= What to do =
Below are the records; give again exactly the lines from the one containing "406x203 pixels. Task: Click" through the one containing "Where should I click to: Click the blue", leaving out pictures.

= Record excerpts =
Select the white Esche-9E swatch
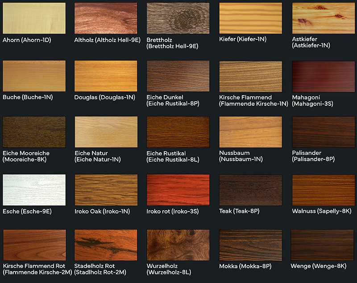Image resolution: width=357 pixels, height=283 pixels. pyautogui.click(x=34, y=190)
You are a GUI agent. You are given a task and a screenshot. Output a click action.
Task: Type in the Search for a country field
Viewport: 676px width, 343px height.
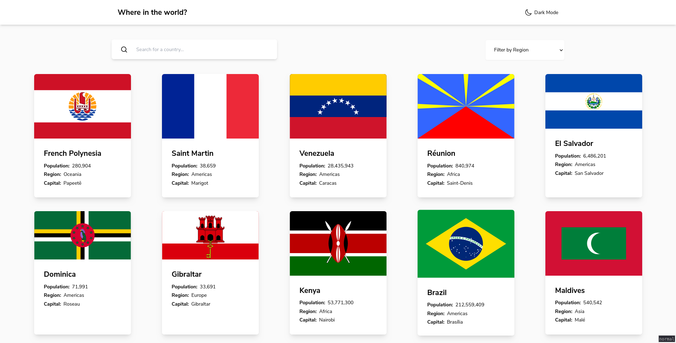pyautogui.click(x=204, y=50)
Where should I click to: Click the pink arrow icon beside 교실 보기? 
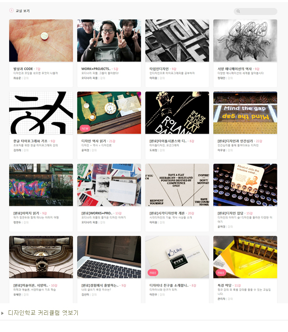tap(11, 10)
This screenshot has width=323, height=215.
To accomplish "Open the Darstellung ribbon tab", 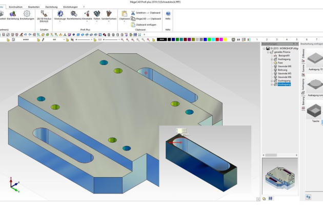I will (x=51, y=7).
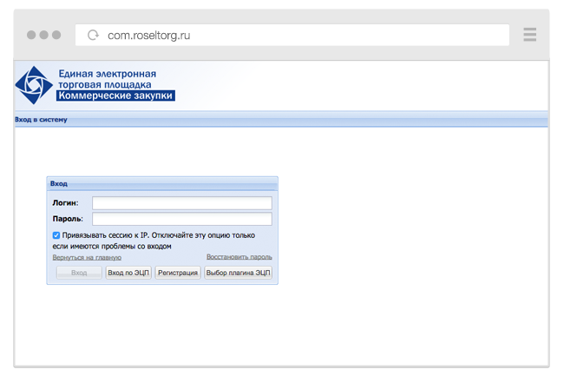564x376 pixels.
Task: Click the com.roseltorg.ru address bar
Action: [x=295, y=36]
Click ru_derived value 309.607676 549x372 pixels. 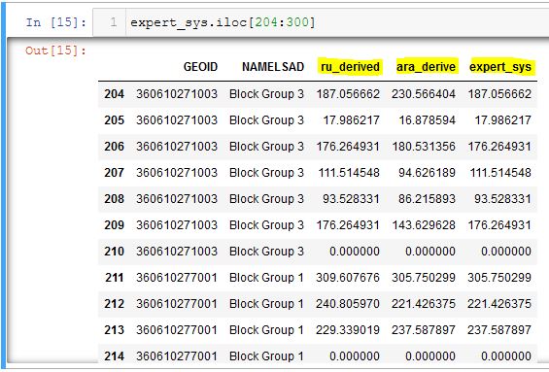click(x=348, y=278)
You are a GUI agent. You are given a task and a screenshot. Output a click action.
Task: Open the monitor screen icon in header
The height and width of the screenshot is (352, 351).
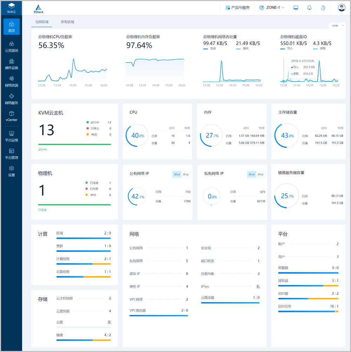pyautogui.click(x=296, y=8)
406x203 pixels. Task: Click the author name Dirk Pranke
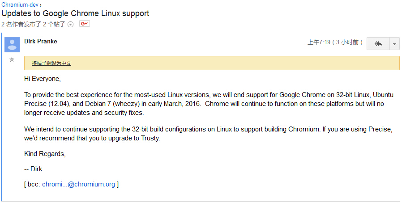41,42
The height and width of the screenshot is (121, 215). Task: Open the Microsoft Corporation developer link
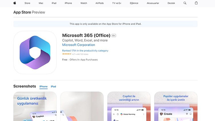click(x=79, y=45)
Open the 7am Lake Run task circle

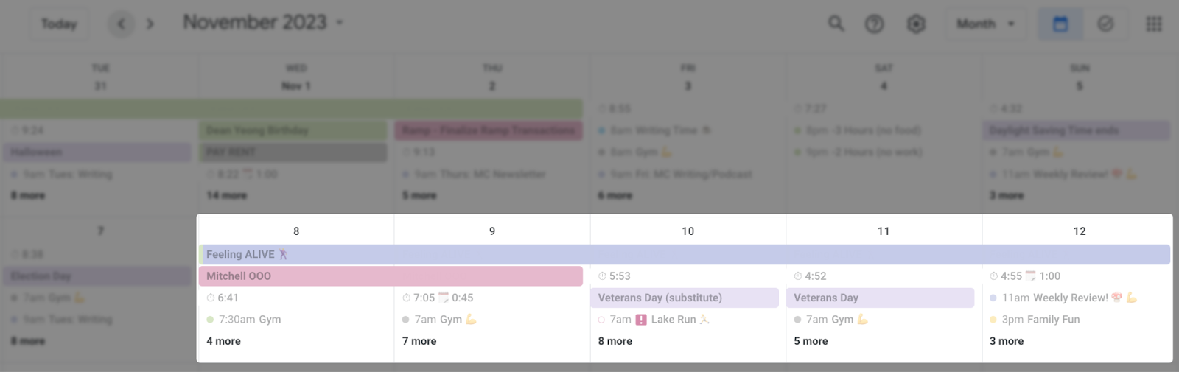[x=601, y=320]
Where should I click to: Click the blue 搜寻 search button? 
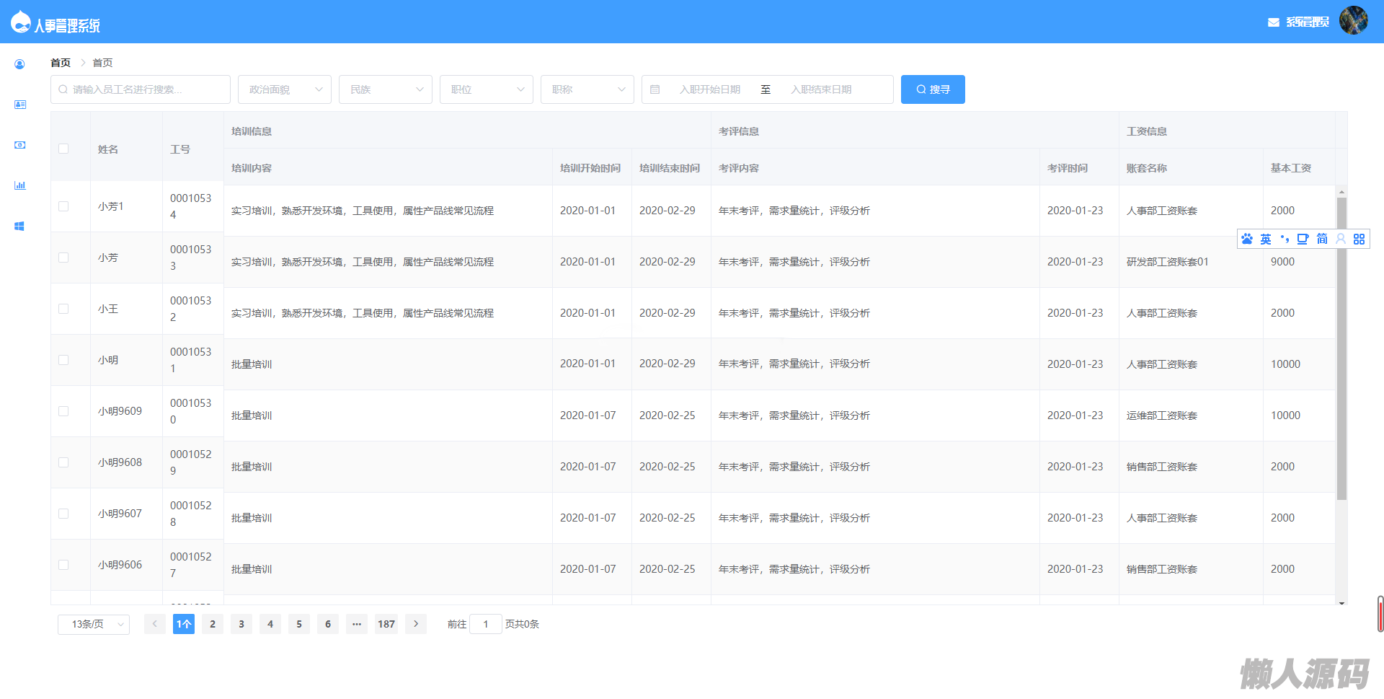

---

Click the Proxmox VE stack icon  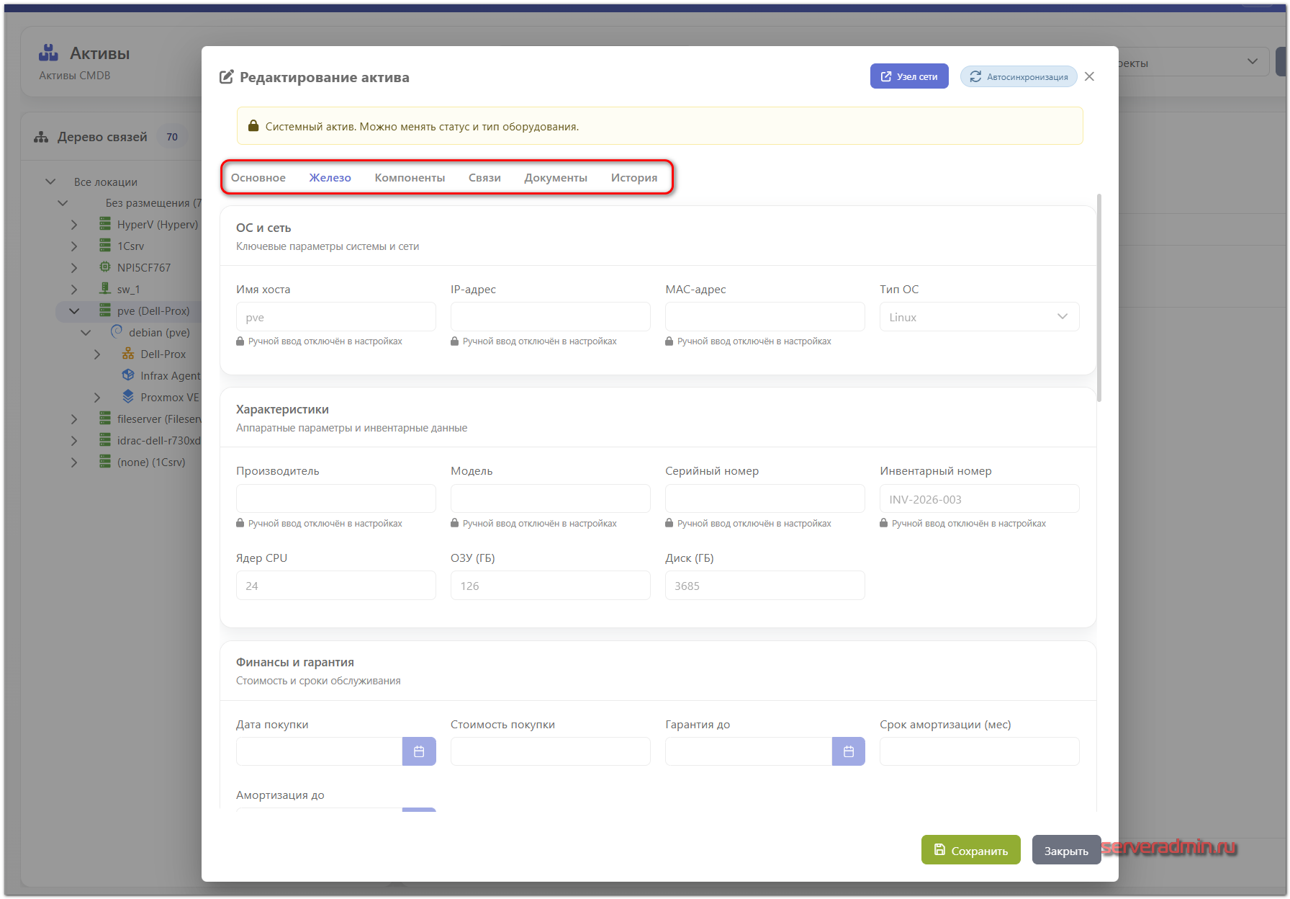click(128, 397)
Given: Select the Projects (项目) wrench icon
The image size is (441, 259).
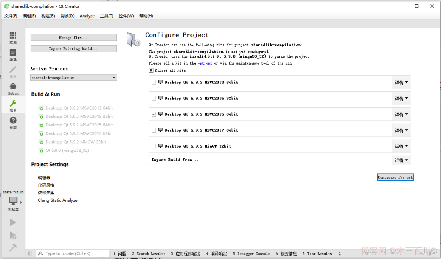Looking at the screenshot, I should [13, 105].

==

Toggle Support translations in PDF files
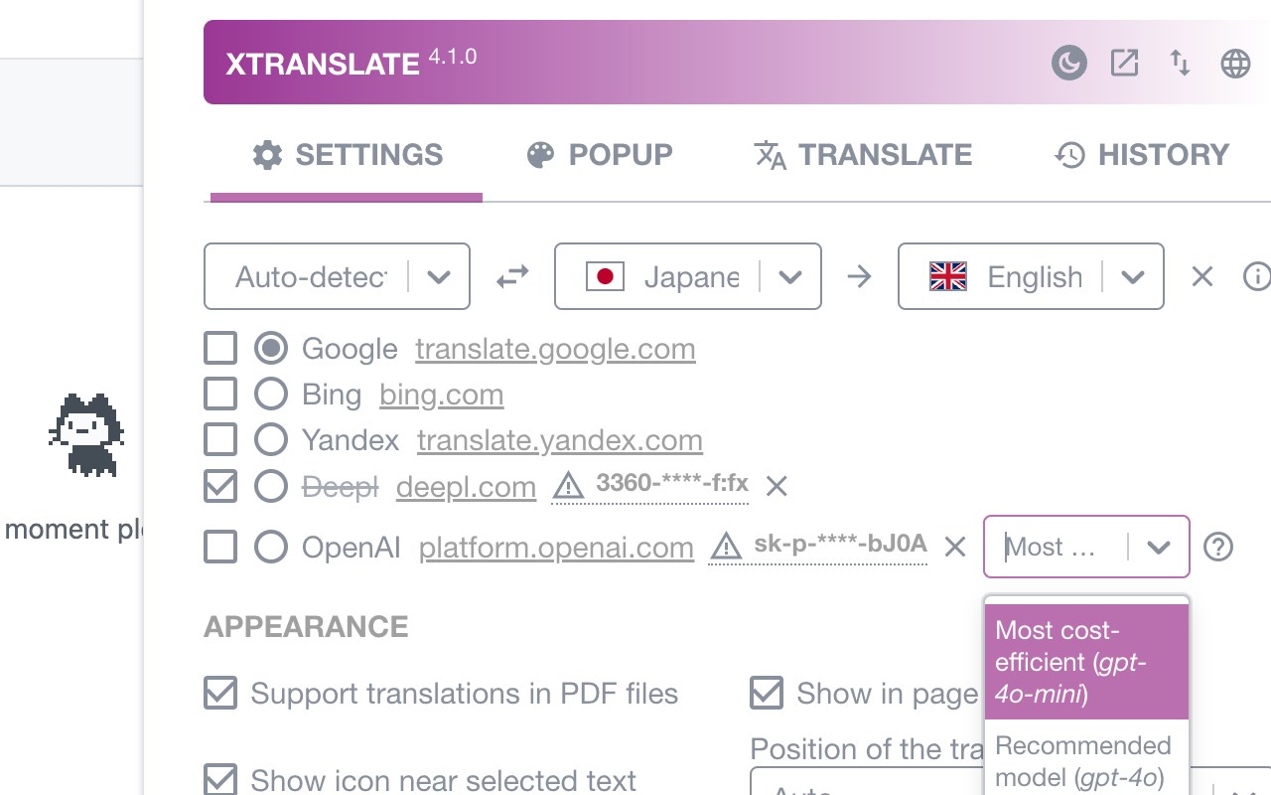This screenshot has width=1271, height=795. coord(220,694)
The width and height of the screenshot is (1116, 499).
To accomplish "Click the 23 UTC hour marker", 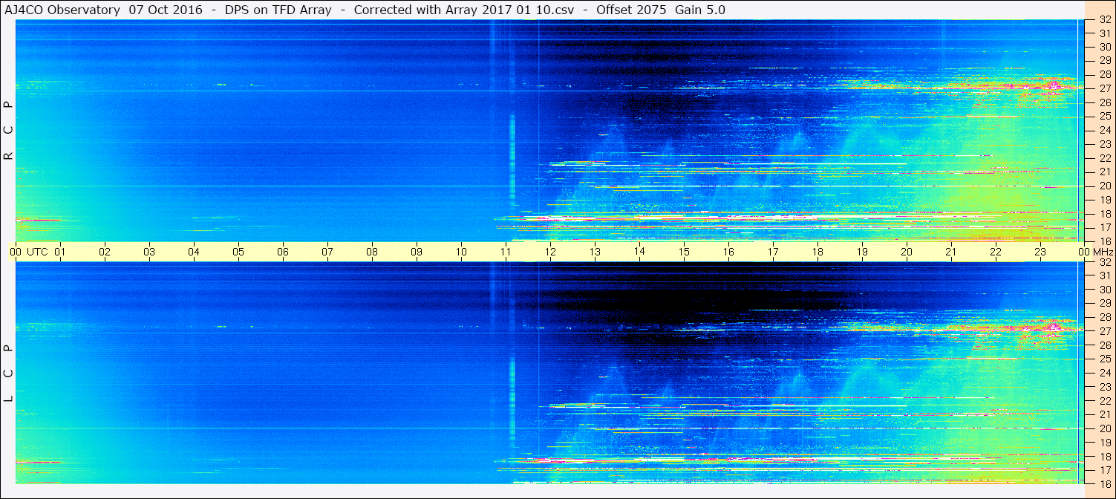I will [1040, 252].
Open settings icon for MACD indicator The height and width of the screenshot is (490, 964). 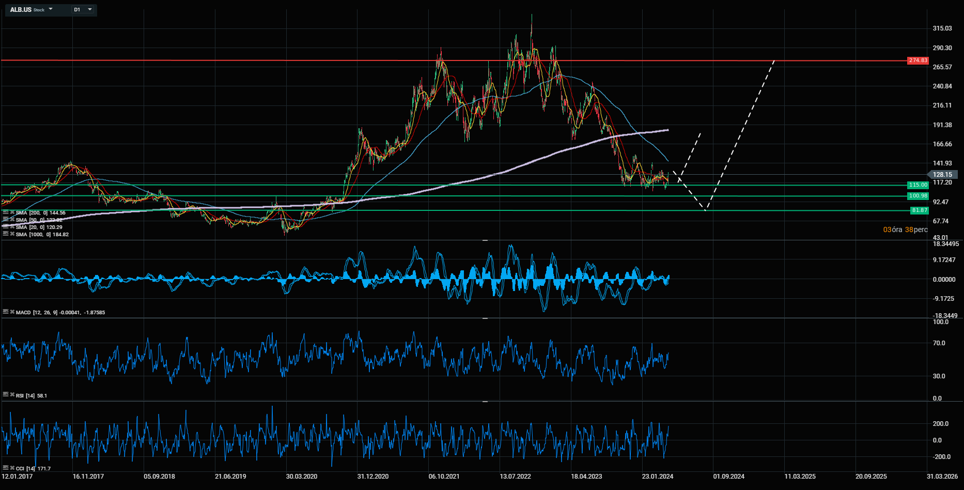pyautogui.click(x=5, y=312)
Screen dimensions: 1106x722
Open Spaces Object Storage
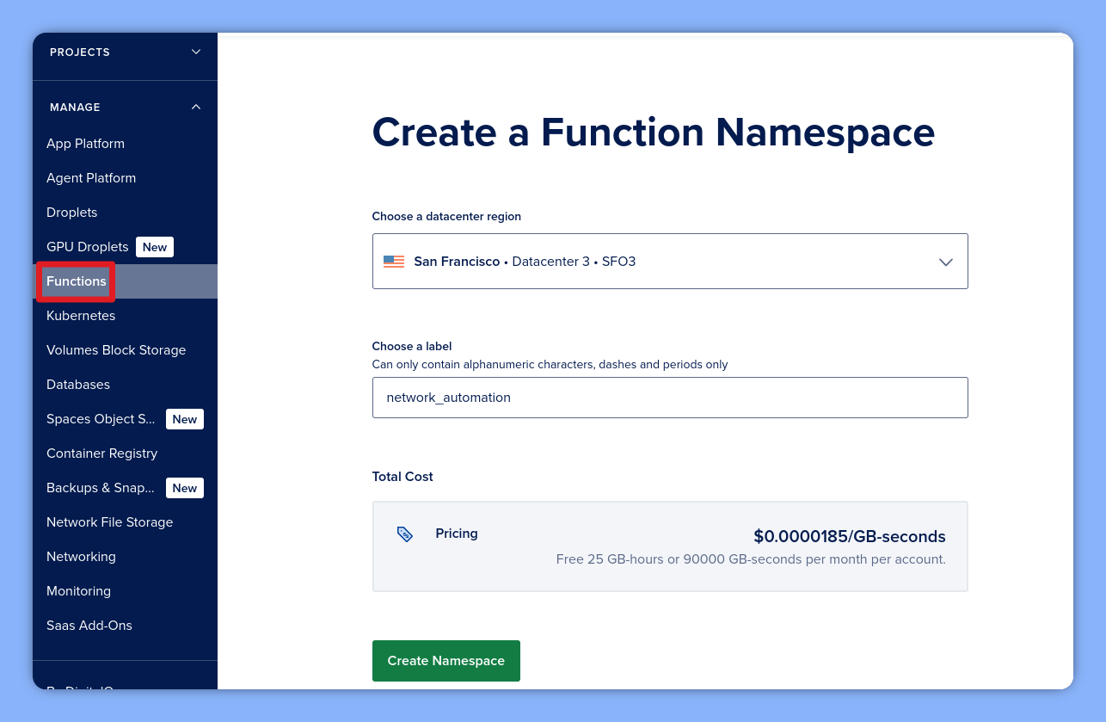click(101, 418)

= Your solution =
406x203 pixels. Task: Click the author name Dirk Pranke
41,42
The height and width of the screenshot is (121, 215). Task: Open the Microsoft Corporation developer link
click(x=79, y=45)
Open the 7am Lake Run task circle

[x=601, y=320]
Where should I click to: Click the blue 搜寻 search button? 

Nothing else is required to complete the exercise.